Problem details> Only the lines below from the one with "Viewport: 676px width, 344px height." through the one with "Click Browse for virus scanner program" are to be written out, exactly and without any images.

Recorded information>
════════════════════
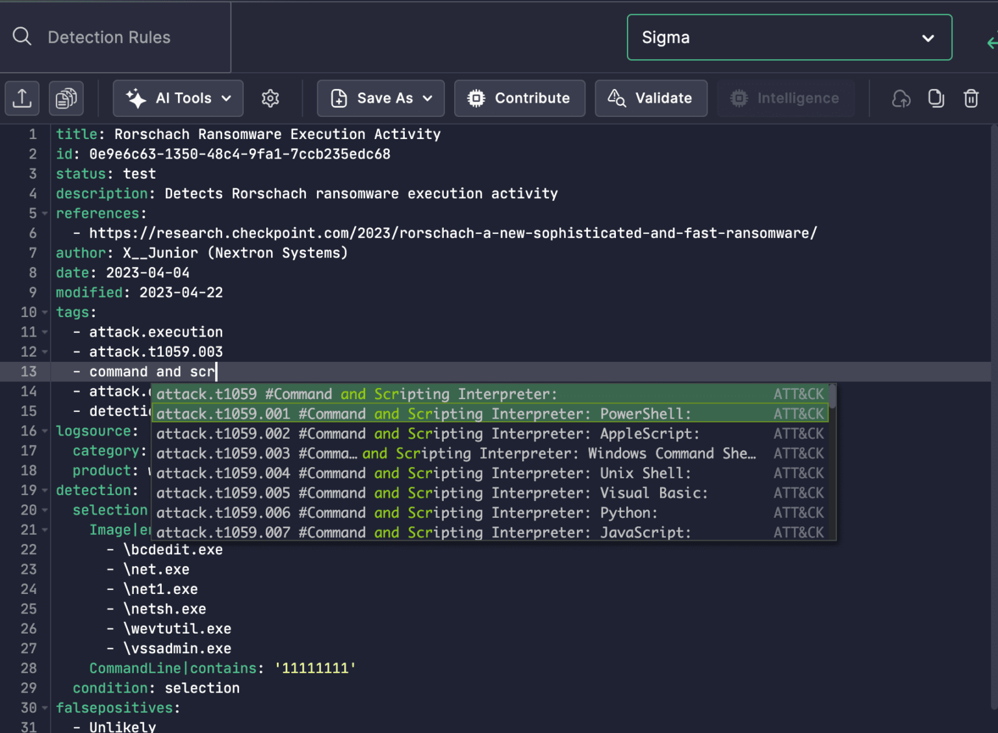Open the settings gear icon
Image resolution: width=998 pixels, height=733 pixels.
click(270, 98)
════════════════════
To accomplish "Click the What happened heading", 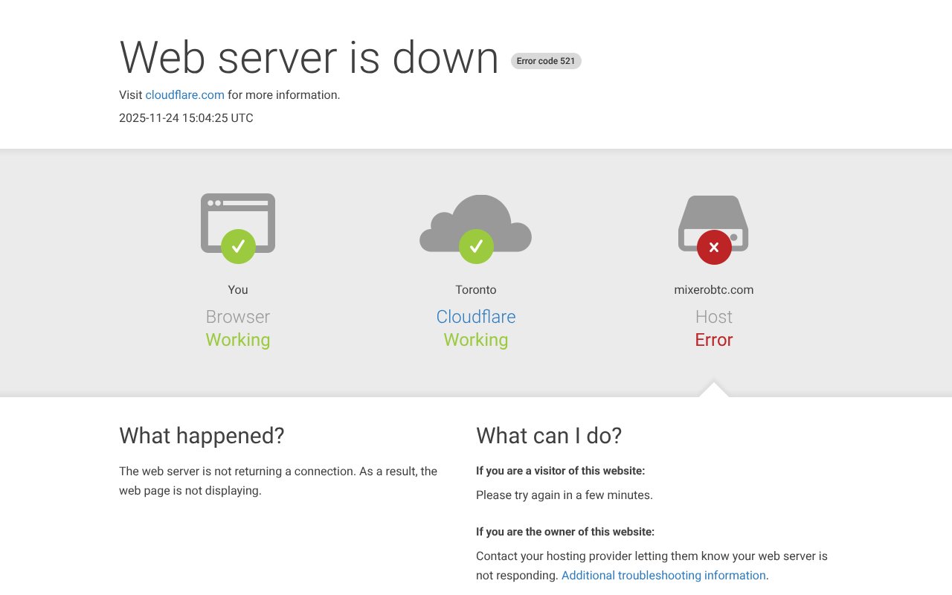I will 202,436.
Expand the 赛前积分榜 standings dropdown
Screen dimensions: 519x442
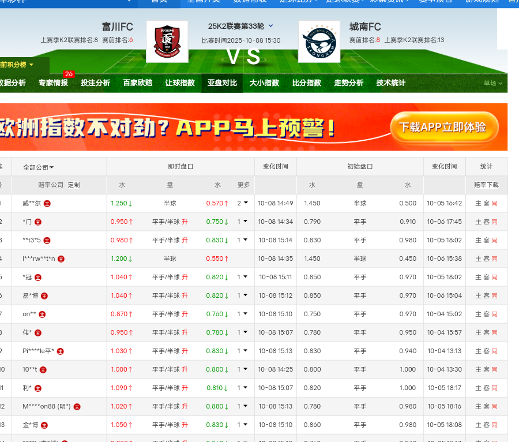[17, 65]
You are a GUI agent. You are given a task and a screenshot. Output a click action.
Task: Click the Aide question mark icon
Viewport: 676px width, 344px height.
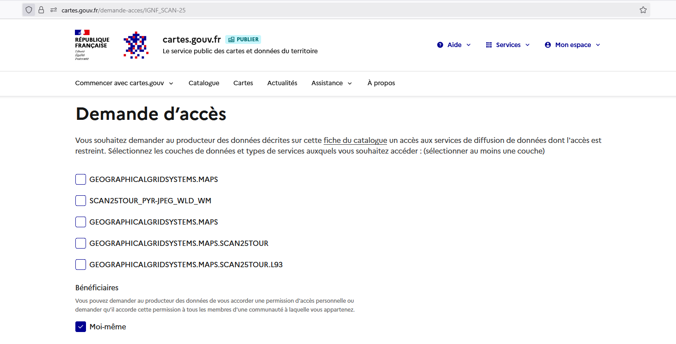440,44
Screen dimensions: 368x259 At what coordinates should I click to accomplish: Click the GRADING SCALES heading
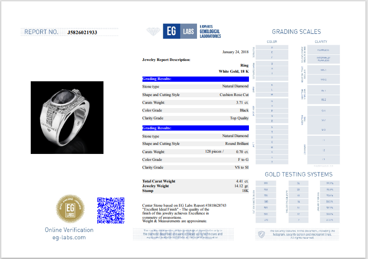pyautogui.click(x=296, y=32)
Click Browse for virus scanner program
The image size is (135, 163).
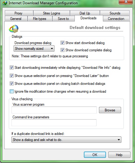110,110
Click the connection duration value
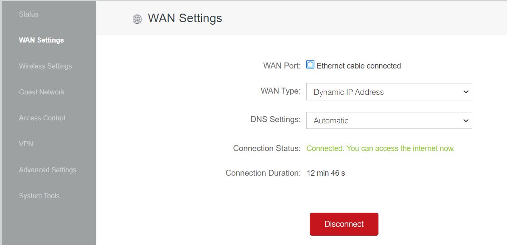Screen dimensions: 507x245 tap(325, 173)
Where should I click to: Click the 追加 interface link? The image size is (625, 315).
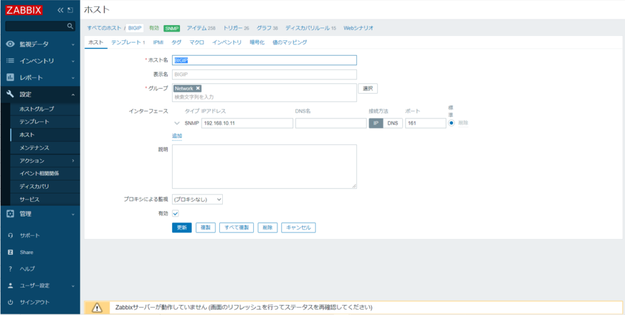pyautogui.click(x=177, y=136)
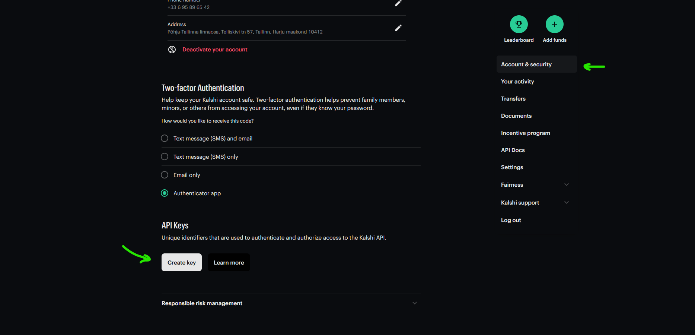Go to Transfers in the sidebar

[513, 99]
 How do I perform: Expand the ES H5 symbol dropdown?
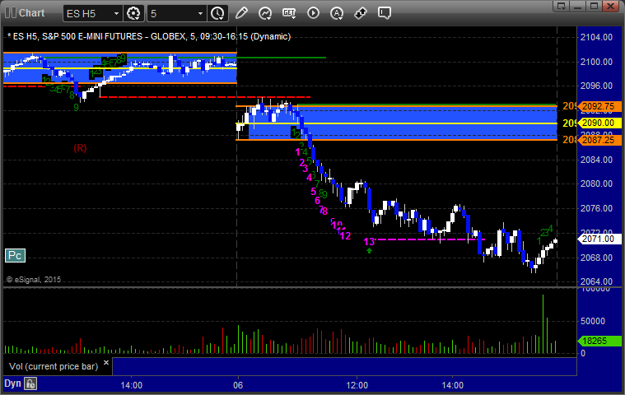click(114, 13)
════════════════════
Solution below>
Viewport: 676px width, 344px height.
440,44
Screen dimensions: 368x259 At what coordinates should I click to accomplish: Click the GRADING SCALES heading
pyautogui.click(x=296, y=32)
Click Browse for virus scanner program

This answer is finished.